What would cause GPU memory usage increase with more gradient accumulation steps? Essentially inside the following loop

# outer loop
	optimizer.zero_grad(set_to_none=True)
	for micro_step in range(gradient_accumulation_steps):
	    batch = next(train_data_loader_iterator)
	    no_sync_enabled = micro_step < gradient_accumulation_steps - 1
	    with no_backward_sync_ctx(enabled=no_sync_enabled): # no-op for a single device
	        loss = model(**batch)
	        loss /= gradient_accumulation_steps
	        loss.backward(loss)
	        total_loss += loss.detach()
	optimizer.step()

I am assuming changing gradient_accumulation_steps shall not have any impact on the memory usage. Gradient accumulation shouldn’t create any new variables and all the parameter-specific updates should be accumulated in-place (e.g. update += new_update)?

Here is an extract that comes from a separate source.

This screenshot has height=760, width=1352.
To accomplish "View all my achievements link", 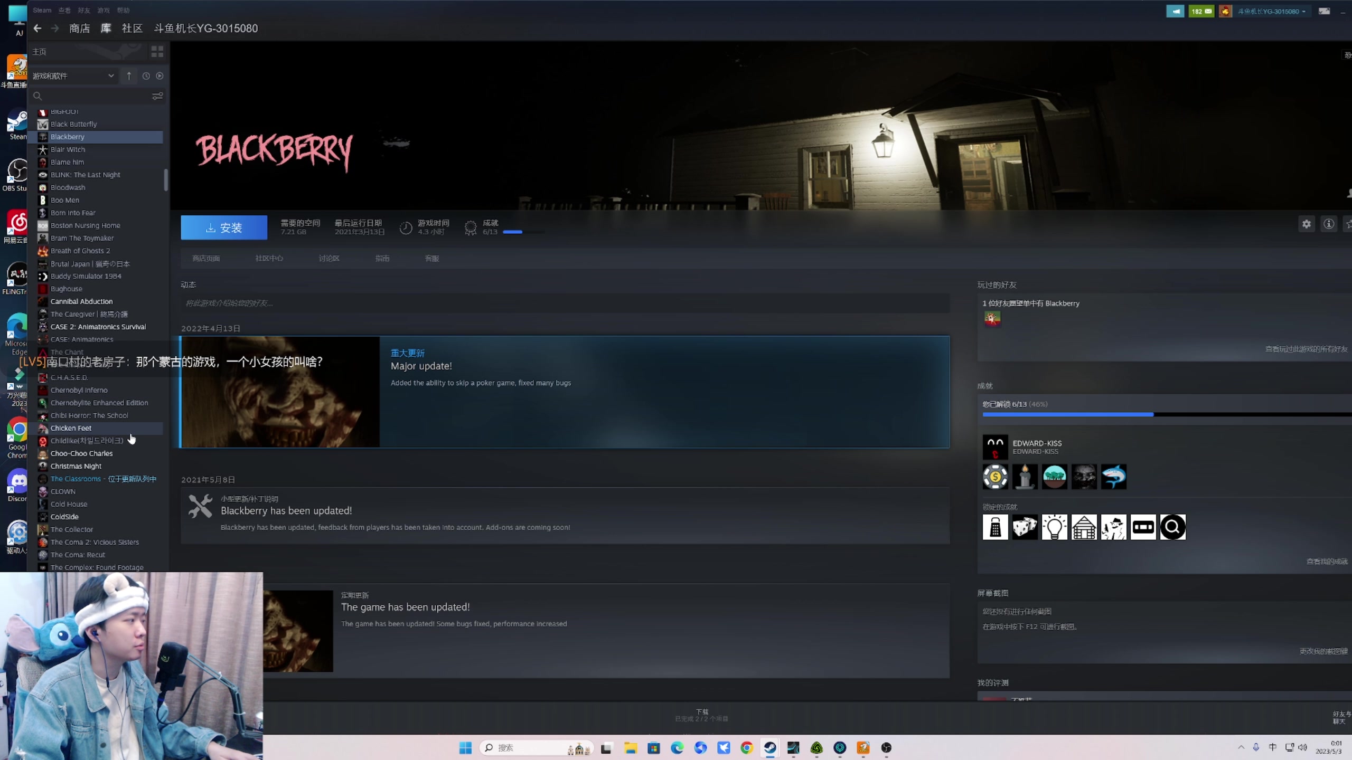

In practice, however, while training the model on a single GPU, multiple GPUs with DDP, or FSDP - everywhere I observe higher VRAM usage for number of steps more than 1. Any idea whether it is expected? And if not - how to debug this “leak”?

Thanks!

eqy · May 25, 2023, 10:36pm

In theory, this is expected behavior if we consider that peak memory usage in a typical forward, then backward model execution occurs just before the backward pass as at this stage forward activations are being kept alive in preparation for the backward pass.

At this point, in the regime without gradient accumulation (gradient_accumulation_steps=1), the model parameters do not have gradient tensors because optimizer.zero_grad(set_to_none=True) was called, so the gradient tensors are None rather than only being zero’d out. However, with gradient_accumulation_steps>1, these gradient tensors are kept around at this stage for, well, gradient accumulation so the high watermark of memory usage would be higher.

In other words, for the first iteration of for micro_step in range(gradient_accumulation_steps):, the gradient fields of the parameters are not populated yet, but for later iterations, they will be, increasing the maximum total memory usage at this point. The very first accumulation is not in-place in this sense.

However, if you are observing a trend of increasing memory usage when increasing the number of gradient accumulation steps beyond 2, then this could be unexpected and indicative of a leak.